令和2年-問46 記述式 民法
Lv4
問題 更新:2021-01-11 12:18:41
以下の[設例]および[判例の解説]を読んで記述せよ。
[設例]
A所有の甲不動産をBが買い受けたが登記未了であったところ、その事実を知ったCが日頃Bに対して抱いていた怨恨(えんこん)の情を晴らすため、AをそそのかしてもっぱらBを害する目的で甲不動産を二重にCに売却させ、Cは、登記を了した後、これをDに転売して移転登記を完了した。

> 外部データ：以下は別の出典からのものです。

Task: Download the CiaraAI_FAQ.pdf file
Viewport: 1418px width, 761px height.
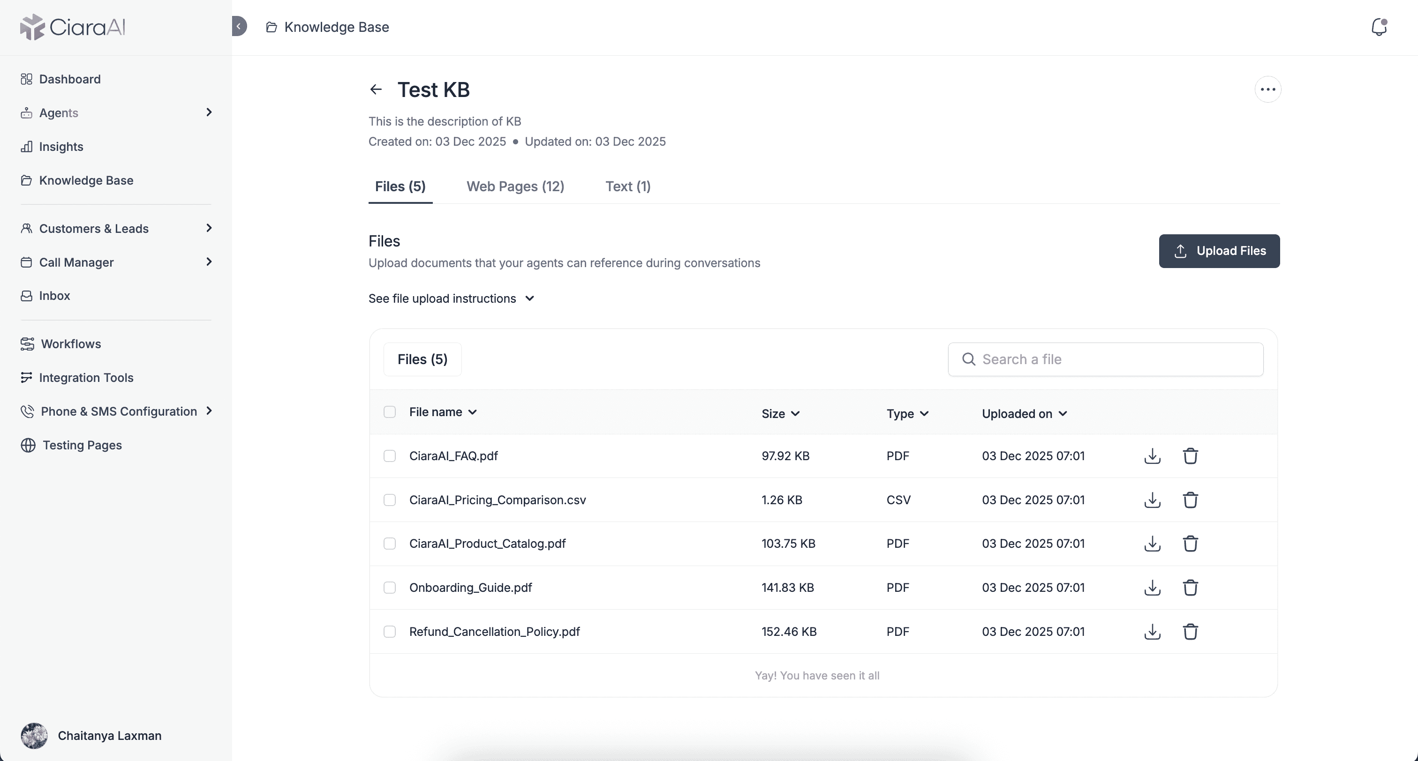Action: (1152, 456)
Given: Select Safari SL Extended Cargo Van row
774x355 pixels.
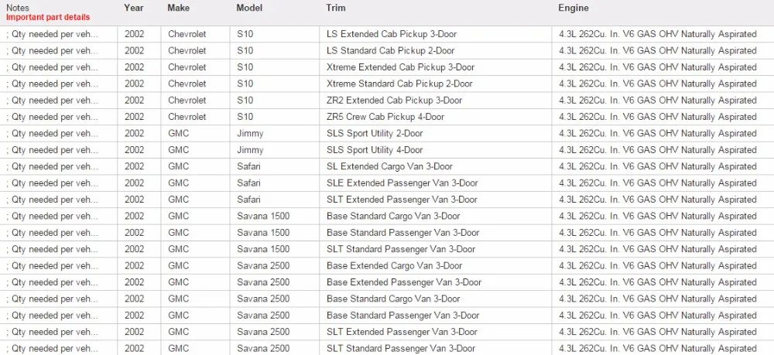Looking at the screenshot, I should tap(387, 166).
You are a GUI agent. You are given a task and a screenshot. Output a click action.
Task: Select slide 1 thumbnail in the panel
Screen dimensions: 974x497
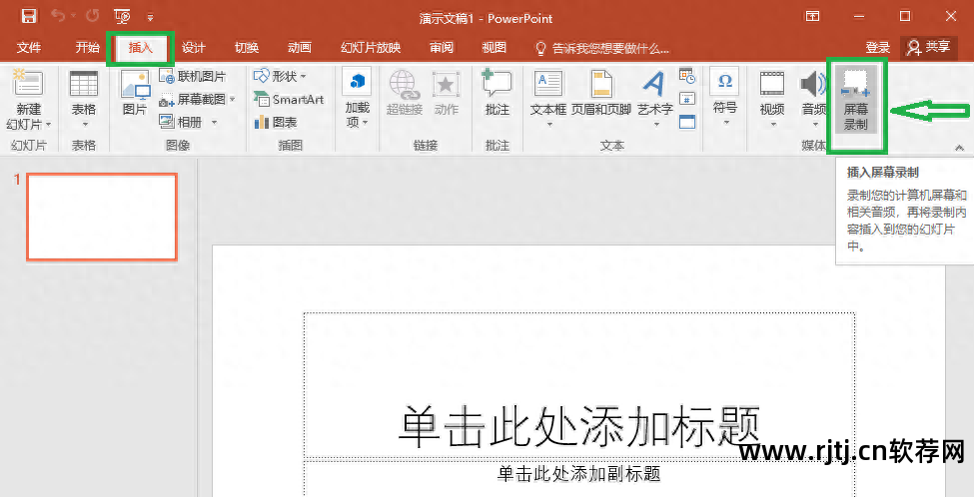tap(102, 217)
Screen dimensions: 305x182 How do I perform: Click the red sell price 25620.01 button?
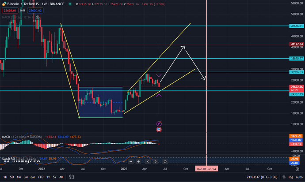click(9, 11)
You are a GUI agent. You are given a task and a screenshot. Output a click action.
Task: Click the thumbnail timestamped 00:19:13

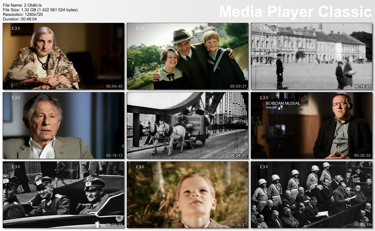click(63, 125)
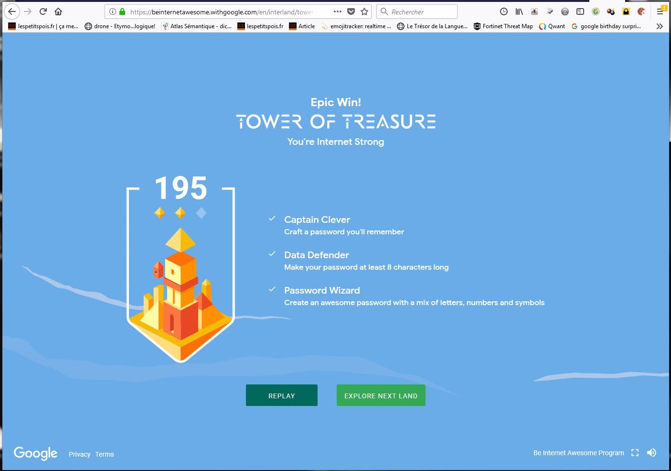
Task: Open the history clock icon
Action: pyautogui.click(x=503, y=11)
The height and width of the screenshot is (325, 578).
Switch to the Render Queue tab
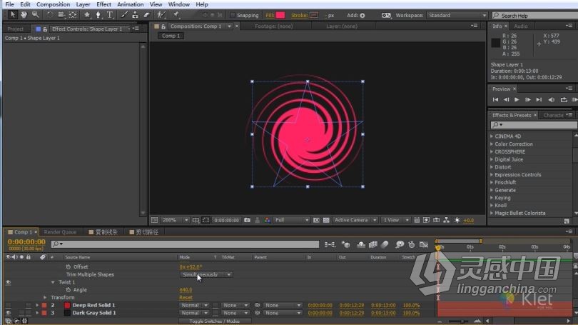click(60, 232)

Bは、Dに対して甲不動産の取得を主張することができるか。
[判例の解説]
上記[設例]におけるCはいわゆる背信的悪意者に該当するが、判例はかかる背信的悪意者からの転得者Dについて、無権利者からの譲受人ではなくD自身が背信的悪意者と評価されるのでない限り、甲不動産の取得をもってBに対抗しうるとしている。
上記の[設例]について、上記の[判例の解説]の説明は、どのような理由に基づくものか。「背信的悪意者は」に続けて、背信的悪意者の意義をふまえつつ、Dへの譲渡人Cが無権利者でない理由を、40字程度で記述しなさい。
背信的悪意者は、
正解例 信義則上、登記の欠缺を主張する正当な利益を有しないが、AC間の売買自体は無効でないため。(44字)
解説
本問は、最判昭和44年1月16日、最判平成8年10月29日の判決を題材として作成されている。[判例の解説]部分は、最判平成8年10月29日判決の判旨部分であり、設問は、その理由部分を問うものである。
裁判所の判決文をじっくりと読み込んでいれば、理由部分も記憶に残っていたかもしれないが、多くの受験生は、「背信的悪意者からの転得者Dについて、無権利者からの譲受人ではなくD自身が背信的悪意者と評価されるのでない限り、甲不動産の取得をもってBに対抗しうる」という結論部分のほうが記憶に残っているかと思われる。
まず、「背信的悪意者の意義」について判例は、「実体上物権変動があった事実を知りながら当該不動産について利害関係を持つに至った者において、右物権変動についての登記の欠缺を主張することが信義に反するものと認められる事情がある場合には、かかる背信的悪意者は登記の欠缺を主張するについて正当な利益を有しないものであって、民法177条にいう「第三者」にあたらないものと解すべき」(最判昭和44年1月16日)としている。すなわち、背信的悪意者とは、信義則上、登記の欠缺を主張することのできない者ということになる。
次に、「譲渡人Cが無権利者でない理由」ついて判例は、「所有者甲から乙が不動産を買い受け、その登記が未了の間に、丙が当該不動産を甲から二重に買い受け、更に丙から転得者丁が買い受けて登記を完了した場合に、たとい丙が背信的悪意者にあたるとしても、丁は、乙に対する関係で丁自身が背信的悪意者と評価されるのでない限り、当該不動産の所有権取得をもって乙に対抗することができるものと解するのが相当である。」
「けだし、丙が背信的悪意者であるがゆえに登記の欠缺を主張する正当な利益を有する第三者にあたらないとされる場合であっても、乙は、丙が登記を経由した権利を乙に対抗することができないことの反面として、登記なくして所有権取得を丙に対抗することができるというにとどまり、甲丙間の売買自体の無効を来すものではなく、したがって、丁は無権利者から当該不動産を買い受けたことにはならない。また、背信的悪意者が正当な利益を有する第三者にあたらないとして民法177条の「第三者」から排除されるゆえんは、第一譲受人の売買等に遅れて不動産を取得し登記を経由した者が登記を経ていない第一譲受人に対してその登記の欠缺を主張することがその取得の経緯等に照らし信義則に反して許されないということにあるのであって、登記を経由した者がこの法理によって「第三者」から排除されるかどうかは、その者と第一譲受人との間で相対的に判断されるべき事柄であるからである」(最判平成8年10月29日)としている。
すなわち、Bは、登記なくして所有権取得をCに主張することができるだけであり、AC間の売買契約自体の無効をきたすものではないということになる。
したがって、AC間の売買契約は有効であり、Dは無権利者から当該不動産を買い受けたことにはならないのである。